● **Vorliegender Text**:
--*--

Die neue Lust am Krieg

Europa umzingelt? Angesichts der vermeintlichen Bedrohung aus dem Osten und der Trump’schen Unzuverlässigkeit der USA sieht sich Europa von außen bedroht und rüstet kräftig auf. Für Anna Lindner ein Grund mehr sich einmal mit der Aufrüstung in Europa zu beschäftigen.

„Wir müssen die europäischen Verteidigungsfähigkeiten kräftigen“, schrieb Ursula von der Leyen Mitte Februar in einem Gastbeitrag für die Süddeutsche Zeitung. Damit forderte sie eine verstärkte europäische Sicherheits- und Verteidigungspolitik, die über die im Vertrag von Lissabon vereinbarte militärische Zusammenarbeit zwischen EU-Staaten hinausgeht. Das würde zumindest militärisch zu einer geeinten Union führen.

--*--

● **Bearbeiten Sie**:
1) Beantworten Sie anhand des Textes über die Aufrüstung in Europa die folgenden Fragen:
(a) Wer beschäftigt sich laut Einleitung mit der Aufrüstung in Europa?
(b) In welcher Zeitung erschien der Gastbeitrag von Ursula von der Leyen?
(c) Wann schrieb sie diesen Beitrag?
2) Nennen Sie alle Personen, deren Namen im Text über die Aufrüstung in Europa vorkommen, auch wenn ein Name nur als Teil eines anderen Wortes erscheint.
3) Führen Sie den Text über die Aufrüstung in Europa im Anschluss an seinen letzten Satz weiter.

● **Rohdaten**:
--*--

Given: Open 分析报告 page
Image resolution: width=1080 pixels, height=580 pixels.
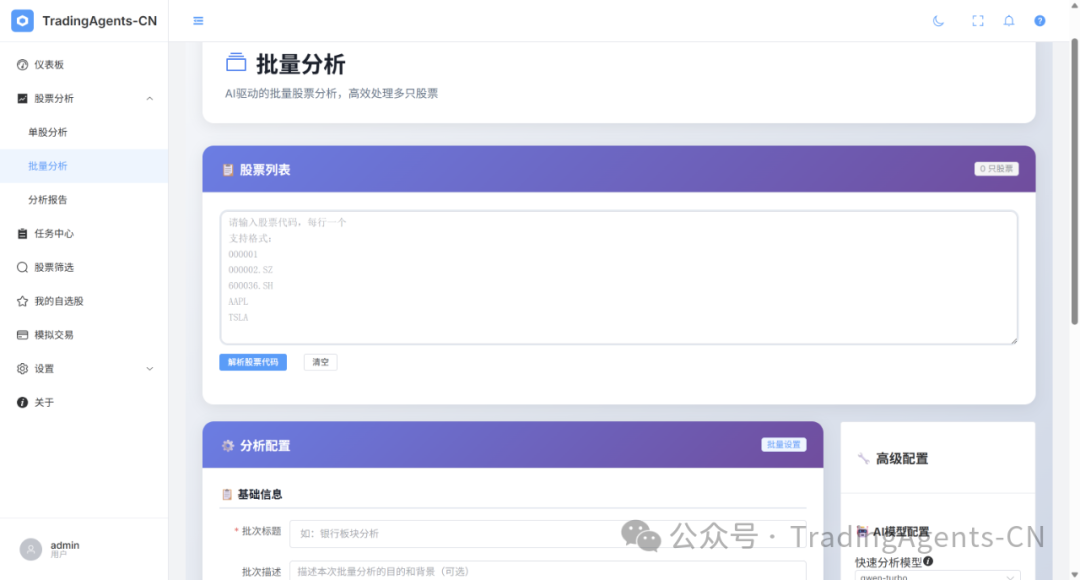Looking at the screenshot, I should (48, 200).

--*--

● **Lösungen**:
1)
(a) Anna Lindner
(b) In der Süddeutschen Zeitung
(c) Mitte Februar

2) Trump (in „Trump’schen“), Anna Lindner, Ursula von der Leyen

3)
Schritte dorthin beinhalten – laut Weißbuch der BRD – das Fortführen und Ausbauen bi- und multilateraler militärischer Strukturen zwischen EU-Staaten mit flexiblen und permanent einsatzbereiten Truppen. Dazu gehört auch die Einrichtung einer EU-Kommandozentrale in Brüssel, über die gemeinsame Missionen zentral koordiniert werden. Ein solches militärisches Zusammenwachsen wird dabei stets mit der globalen Verantwortung begründet, die der EU angeblich zukommt. Besonders jetzt da auf Trump mit seiner Abschottungspolitik und auf die militärische Kraft der USA kein Verlass mehr sei. Ein Ausbau der militärischen Bündnisse und Strukturen in der EU zeugt nicht von einer Kräftigung der europäischen Verteidigungsfähigkeiten, wie es von der Leyen formuliert, sondern von einer angriffslustigen Kriegspolitik der EU.
Die EU muss dazu übergehen Konflikte friedlich zu lösen, statt weitere Konfrontationen auf dem europäischen Kontinent und weltweit zu befeuern.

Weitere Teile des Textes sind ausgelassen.